Data to process:
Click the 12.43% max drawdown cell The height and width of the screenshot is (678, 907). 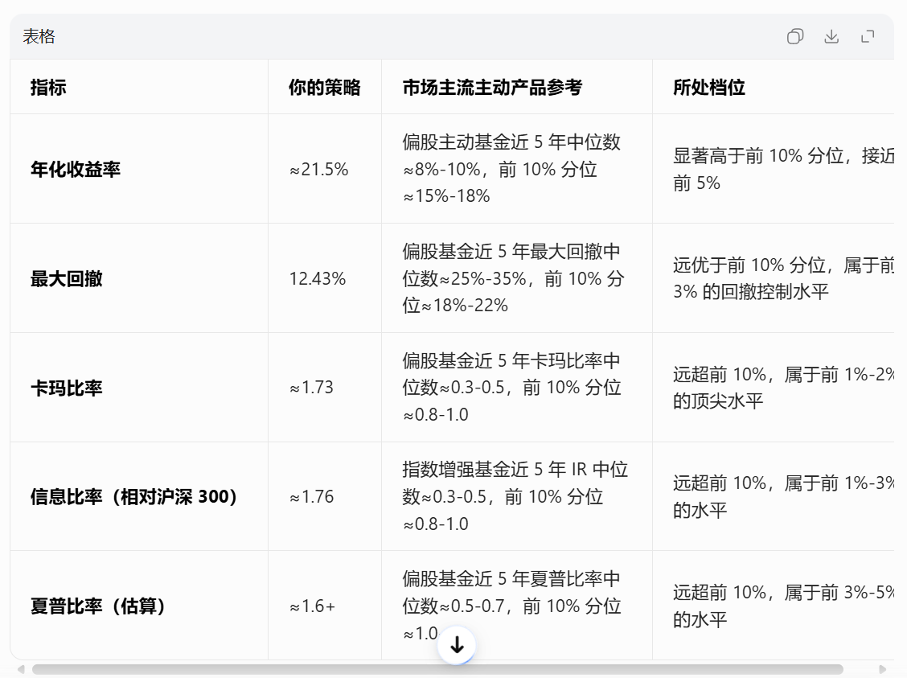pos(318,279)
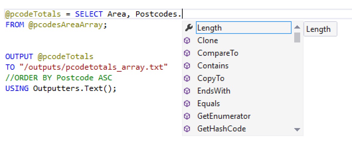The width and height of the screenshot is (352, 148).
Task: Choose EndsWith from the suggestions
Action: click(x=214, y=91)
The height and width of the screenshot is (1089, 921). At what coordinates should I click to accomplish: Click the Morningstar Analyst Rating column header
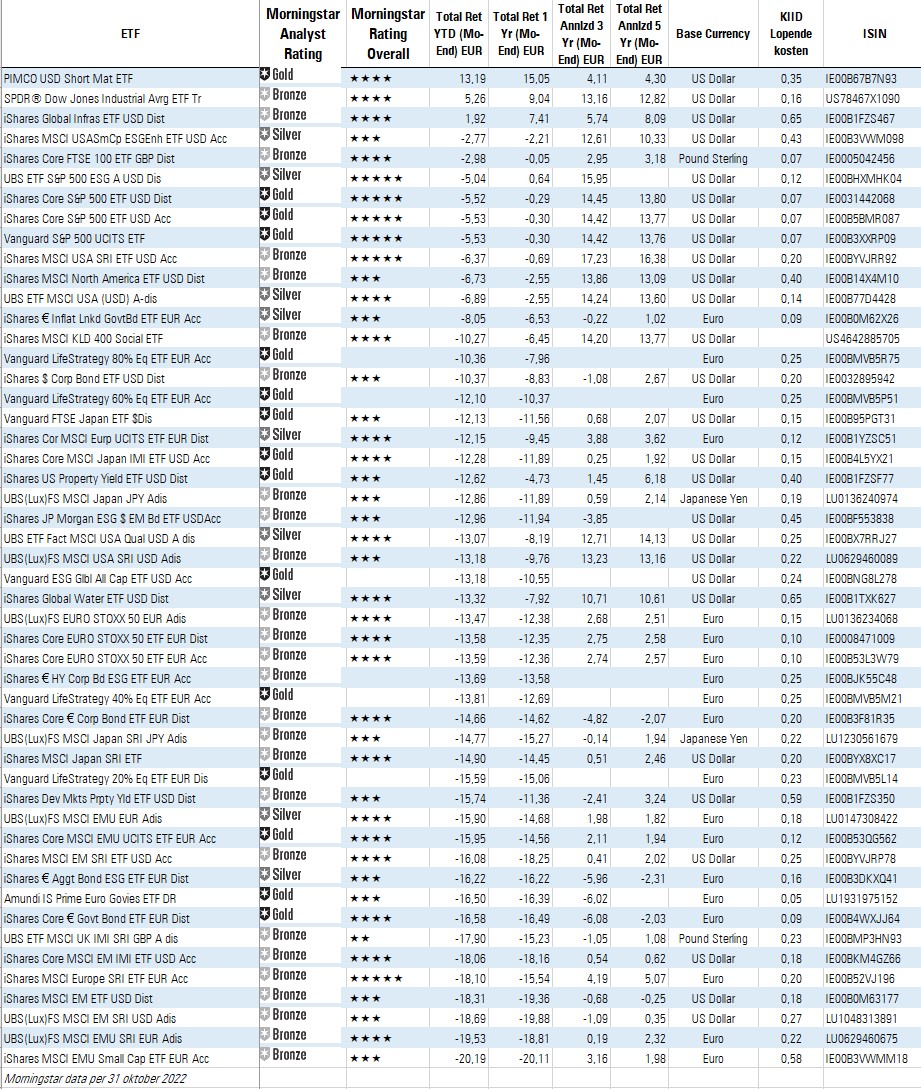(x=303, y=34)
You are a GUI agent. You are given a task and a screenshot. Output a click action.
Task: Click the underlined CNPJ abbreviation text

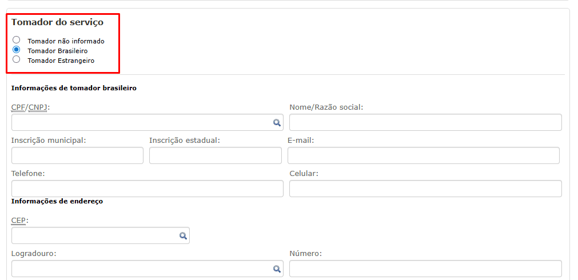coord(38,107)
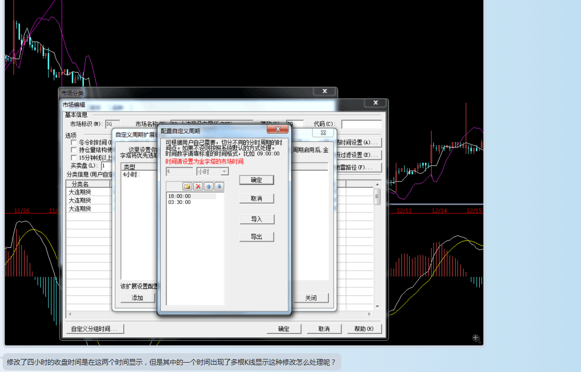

Prompt: Leave every picture out and print exactly the lines from the one that contains "The height and width of the screenshot is (1089, 921)." through the last line of the material above.

Output:
The height and width of the screenshot is (1089, 921). At what coordinates should I click to accomplish: Click the Morningstar Analyst Rating column header
(x=303, y=34)
You are a GUI agent. You are given a task and a screenshot. Output a click action.
Task: Click the underlined CNPJ abbreviation text

coord(38,107)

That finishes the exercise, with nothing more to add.